# HMRC Spain individual form



## Confuseddotcom (Feb 11, 2015)

We need to complete HMRC spain individual form and it asks for a certificate "Residencia Fiscal en Espana Convenio" from the spanish tax authorities. I will be tax resident now in 2015 and not complete my first tax return until 2016. Will I be able to obtain this form before I do my 2016 tax return? If so can I just ask for it. Has anyone filled this form in recently. Thank you for any advice in informing all the right authorities


----------



## CapnBilly (Jun 7, 2011)

Confuseddotcom said:


> We need to complete HMRC spain individual form and it asks for a certificate "Residencia Fiscal en Espana Convenio" from the spanish tax authorities. I will be tax resident now in 2015 and not complete my first tax return until 2016. Will I be able to obtain this form before I do my 2016 tax return? If so can I just ask for it. Has anyone filled this form in recently.
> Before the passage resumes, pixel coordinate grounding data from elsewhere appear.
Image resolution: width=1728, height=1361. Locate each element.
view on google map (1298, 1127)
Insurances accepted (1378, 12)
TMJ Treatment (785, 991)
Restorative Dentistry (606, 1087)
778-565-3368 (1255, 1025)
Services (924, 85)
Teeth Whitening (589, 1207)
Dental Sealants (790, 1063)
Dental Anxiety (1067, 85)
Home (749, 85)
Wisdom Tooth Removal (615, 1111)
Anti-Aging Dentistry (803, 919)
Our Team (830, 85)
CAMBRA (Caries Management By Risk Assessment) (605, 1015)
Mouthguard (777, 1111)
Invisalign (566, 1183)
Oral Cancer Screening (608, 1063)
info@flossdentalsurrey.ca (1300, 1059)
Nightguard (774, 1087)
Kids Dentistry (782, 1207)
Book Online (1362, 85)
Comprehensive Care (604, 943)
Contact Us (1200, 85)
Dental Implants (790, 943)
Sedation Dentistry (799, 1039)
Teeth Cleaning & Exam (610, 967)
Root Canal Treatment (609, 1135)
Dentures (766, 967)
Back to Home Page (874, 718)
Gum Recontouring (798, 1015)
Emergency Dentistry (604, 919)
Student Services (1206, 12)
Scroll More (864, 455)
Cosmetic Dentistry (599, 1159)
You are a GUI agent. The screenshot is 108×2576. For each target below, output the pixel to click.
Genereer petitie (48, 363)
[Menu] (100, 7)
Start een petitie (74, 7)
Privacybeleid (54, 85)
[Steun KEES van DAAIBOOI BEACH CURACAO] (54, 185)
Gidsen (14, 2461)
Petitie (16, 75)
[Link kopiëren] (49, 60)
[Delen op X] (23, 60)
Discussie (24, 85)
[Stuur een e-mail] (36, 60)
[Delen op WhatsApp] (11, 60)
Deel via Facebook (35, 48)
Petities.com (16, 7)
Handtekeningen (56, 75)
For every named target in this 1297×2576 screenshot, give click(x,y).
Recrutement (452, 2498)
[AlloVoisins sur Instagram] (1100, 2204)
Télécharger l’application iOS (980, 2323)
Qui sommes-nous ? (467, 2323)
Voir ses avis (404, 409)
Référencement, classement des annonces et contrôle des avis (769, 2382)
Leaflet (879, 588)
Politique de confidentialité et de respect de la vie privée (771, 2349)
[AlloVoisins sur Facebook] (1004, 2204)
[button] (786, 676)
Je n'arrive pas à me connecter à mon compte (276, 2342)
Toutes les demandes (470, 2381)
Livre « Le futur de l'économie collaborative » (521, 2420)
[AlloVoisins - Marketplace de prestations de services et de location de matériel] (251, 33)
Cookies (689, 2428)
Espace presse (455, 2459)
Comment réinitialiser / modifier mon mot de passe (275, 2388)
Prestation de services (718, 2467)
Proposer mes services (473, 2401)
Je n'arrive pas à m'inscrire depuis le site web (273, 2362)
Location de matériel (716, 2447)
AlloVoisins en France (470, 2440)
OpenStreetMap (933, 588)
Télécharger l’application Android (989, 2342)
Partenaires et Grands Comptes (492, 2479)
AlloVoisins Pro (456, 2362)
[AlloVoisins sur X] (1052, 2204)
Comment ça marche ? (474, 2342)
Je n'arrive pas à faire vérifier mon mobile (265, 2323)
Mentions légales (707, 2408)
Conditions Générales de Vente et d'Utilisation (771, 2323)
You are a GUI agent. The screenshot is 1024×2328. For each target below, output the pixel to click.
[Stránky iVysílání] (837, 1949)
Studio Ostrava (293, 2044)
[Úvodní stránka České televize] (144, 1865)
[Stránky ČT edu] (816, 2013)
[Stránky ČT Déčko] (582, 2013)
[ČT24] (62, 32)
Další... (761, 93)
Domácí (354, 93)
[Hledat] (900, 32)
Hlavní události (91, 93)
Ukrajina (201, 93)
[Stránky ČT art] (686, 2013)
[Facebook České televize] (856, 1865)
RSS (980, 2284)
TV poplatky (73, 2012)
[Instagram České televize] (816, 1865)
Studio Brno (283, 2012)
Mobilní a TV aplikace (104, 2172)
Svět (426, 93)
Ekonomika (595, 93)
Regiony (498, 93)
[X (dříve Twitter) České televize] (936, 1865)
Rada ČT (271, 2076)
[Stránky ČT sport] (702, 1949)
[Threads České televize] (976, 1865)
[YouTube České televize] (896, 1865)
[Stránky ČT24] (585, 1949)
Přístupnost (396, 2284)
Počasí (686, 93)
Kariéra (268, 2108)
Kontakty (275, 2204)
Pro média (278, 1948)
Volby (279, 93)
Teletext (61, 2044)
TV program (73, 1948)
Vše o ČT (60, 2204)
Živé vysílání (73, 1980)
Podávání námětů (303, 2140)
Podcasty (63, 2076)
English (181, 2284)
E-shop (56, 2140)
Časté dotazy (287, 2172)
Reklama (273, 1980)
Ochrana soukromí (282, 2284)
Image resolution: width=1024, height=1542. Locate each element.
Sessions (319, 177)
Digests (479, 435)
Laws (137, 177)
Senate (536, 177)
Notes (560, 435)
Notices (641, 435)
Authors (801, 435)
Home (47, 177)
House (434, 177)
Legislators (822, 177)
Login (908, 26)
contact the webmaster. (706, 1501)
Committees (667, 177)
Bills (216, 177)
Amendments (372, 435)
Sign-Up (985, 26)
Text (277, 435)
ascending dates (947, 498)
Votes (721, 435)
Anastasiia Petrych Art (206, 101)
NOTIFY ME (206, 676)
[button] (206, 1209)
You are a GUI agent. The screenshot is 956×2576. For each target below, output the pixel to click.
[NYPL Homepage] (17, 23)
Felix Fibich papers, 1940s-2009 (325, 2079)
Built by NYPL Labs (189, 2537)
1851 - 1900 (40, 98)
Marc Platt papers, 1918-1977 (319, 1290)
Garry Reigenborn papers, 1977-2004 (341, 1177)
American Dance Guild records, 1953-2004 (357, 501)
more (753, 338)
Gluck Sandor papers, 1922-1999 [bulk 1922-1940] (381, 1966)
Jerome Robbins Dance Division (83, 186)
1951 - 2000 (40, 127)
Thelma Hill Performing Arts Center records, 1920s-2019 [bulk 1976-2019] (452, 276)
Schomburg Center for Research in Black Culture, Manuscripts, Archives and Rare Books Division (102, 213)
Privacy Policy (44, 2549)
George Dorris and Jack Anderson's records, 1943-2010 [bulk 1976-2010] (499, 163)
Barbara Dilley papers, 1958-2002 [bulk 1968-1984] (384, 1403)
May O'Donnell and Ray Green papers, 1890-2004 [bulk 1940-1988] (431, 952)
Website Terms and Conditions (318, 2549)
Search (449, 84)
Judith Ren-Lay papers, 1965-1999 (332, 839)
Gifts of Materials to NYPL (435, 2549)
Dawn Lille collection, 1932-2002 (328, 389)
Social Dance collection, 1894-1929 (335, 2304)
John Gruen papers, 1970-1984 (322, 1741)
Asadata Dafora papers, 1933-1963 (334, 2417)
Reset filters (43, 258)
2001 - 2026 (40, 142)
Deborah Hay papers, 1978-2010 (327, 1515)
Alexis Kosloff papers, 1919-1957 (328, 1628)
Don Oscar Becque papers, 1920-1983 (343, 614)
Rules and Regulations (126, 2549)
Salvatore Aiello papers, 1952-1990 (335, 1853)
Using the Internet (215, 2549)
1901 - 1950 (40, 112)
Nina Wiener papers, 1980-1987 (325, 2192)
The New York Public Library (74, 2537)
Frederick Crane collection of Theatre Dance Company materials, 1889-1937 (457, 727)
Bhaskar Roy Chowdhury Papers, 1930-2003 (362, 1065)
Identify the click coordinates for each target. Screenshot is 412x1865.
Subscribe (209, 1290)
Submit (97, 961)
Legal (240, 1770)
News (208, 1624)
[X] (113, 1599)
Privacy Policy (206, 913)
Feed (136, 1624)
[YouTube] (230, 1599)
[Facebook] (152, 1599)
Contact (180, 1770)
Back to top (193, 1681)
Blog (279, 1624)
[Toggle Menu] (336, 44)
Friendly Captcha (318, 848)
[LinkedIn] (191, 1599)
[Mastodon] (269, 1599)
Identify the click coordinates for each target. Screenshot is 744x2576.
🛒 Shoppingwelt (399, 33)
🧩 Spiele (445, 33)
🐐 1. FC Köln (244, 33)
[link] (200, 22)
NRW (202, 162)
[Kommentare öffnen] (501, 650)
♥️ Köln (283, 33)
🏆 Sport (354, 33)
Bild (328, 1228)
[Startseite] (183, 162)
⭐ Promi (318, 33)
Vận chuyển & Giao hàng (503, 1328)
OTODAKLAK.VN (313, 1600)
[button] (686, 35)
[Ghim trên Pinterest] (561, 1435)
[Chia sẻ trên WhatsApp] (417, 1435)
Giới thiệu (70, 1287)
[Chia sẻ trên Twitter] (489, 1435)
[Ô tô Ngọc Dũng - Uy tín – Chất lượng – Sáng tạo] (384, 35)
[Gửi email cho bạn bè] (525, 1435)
Thank you for any advice in informing all the right authorities


Hacienda won't issue you with a Certificate of Fiscal Residence until you have submitted a return, so about August 2016. There will be no problem getting a refund of tax from HMRC, but you effectively have to pay Hacienda before you get your refund.


----------



## larryzx (Jul 2, 2014)

Confuseddotcom;6514537[/QUOTE said:


> The info here may help you
> 
> QUOTE: https://www.gov.uk/tax-right-retire-abroad-return-to-uk


----------



## Confuseddotcom (Feb 11, 2015)

Ok, So I complete the moving abroad form so that HMRC are aware of that and our new address and then the spanish individual and certificate of fiscal residence form in 2016. Many thanks


----------